Indifference to appearances would seem to set our heroes apart; the vapid mob calls Cinderella (Linedy Genao) “Bad Cinderella” because she supposedly doesn’t care about looks — she even vandalized a memorial to Prince Charming (who’s gone AWOL while dragon slaying) with the treasonous slogan “beauty sucks.” The younger prince Sebastian (Jordan Dobson) is also considered a puny eyesore in comparison to his strapping older brother, the memory of whom transforms even their mother, the Queen (Grace McLean), into a drool-face emoji.
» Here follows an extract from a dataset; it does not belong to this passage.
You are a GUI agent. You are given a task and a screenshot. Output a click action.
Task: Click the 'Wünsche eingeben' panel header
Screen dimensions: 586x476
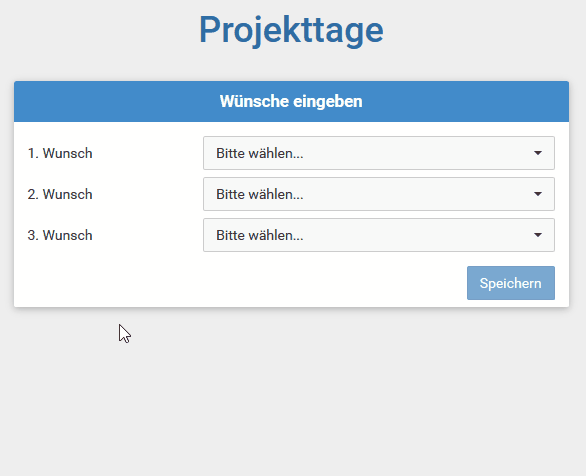(292, 101)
Of course, “bad” is a misnomer for Cinderella, whose “sky high IQ” and “style all her own” are meant to signal her virtue. But she is also, as portrayed here by Genao, obviously and objectively beautiful. Which is worth noting only because the entire reconceived plot of “Bad Cinderella” insists that its heroine is an ugly duckling. Cinderella’s moment of weakness — when she admits that she wants to be hot just like everyone else, and visits the town Godmother and cosmetologist (Christina Acosta Robinson) for a ball-worthy makeover — amounts to a wig change.
Let’s grant, for argument’s sake, that Cinderella’s “alarming” spiky updo and drab leather jacket constitute grounds for social exile (the wig and hair design by Luc Verschueren is excellent). She and Prince Sebastian are childhood besties and already in love, so what stands in their way for two and a half hours? The answer has something to do with Cinderella’s Stepmother (Carolee Carmello, the production’s indispensable crown jewel) threatening to out the Queen as a fellow ex-courtesan and social climber, a “Real Housewives of Versailles” rivalry that delivers the wickedly satisfying diva duet “I Know You.” (“Nobody likes jokes!” Cinderella’s Stepmother spits at her; if only the script gave the cunning and delightful Carmello more of them.)
“Bad Cinderella” also presumes to know what a sizable fraction of its audience wants, and panders to them shamelessly with varying degrees of success. For those who are thirsty (but mostly the gays), there’s the chorus of barechested, leather-harnessed hunks, who mug and flex in a homoerotic number pining for their lost Adonis (the sensually modern choreography is by JoAnn M. Hunter). And when (spoiler alert) Prince Charming (Cameron Loyal) returns to resolve the mismatched marriage plot, he’s built like a truck and accompanied by a lover (Ben Lanham) he might as well bench-press to the altar. It’s a gay-us ex machina moment contrived for maximum squeal effect, but the jarring celebration of queerness rings hollow in a show otherwise enthralled to convention, because Prince Charming and his brawny bod are emphatically held up as the height of masculinity.
And Cinderella’s mistake isn’t longing to be hot (as the show readily admits, who doesn’t?), but — not forgiving Sebastian for calling her basic when she finally fits in? (That all three of the young principals are played by non-white actors is refreshing, but opting not to address race directly in a story about obsession with appearances feels like a deliberate side-step.)
The book, which also draws winky inspiration from the union of another “spare” prince to a lay outsider, wanly attempts to sound hip with the occasional “yaas,” while Zippel’s often hokey lyrics resound with “I’m a cool mom” energy (“Toodleloo!” Cinderella coos; “I’ve no excuse, I’ve got to vamoose!” Sebastian replies). “Bad Cinderella” at least offers a viable framework for a few of Webber’s signature power ballads, designed to showcase blunt sentiment and athletic vocals, which Genao and Dobson both deliver with rousing and admirable confidence.
But as the Webber production’s requisite turntable spins and spins, it’s easy to wonder who this new fable is for and what revised moral it aims to impart. If “every great disaster has a villain,” as the hot people of Belleville claim, maybe the villain, in this case, is us. For not-so-secretly wanting to be admired ourselves, and to see our vanity endlessly reflected back to us. And for so often rewarding creators for rehashing old stories while vainly expecting the unexpected.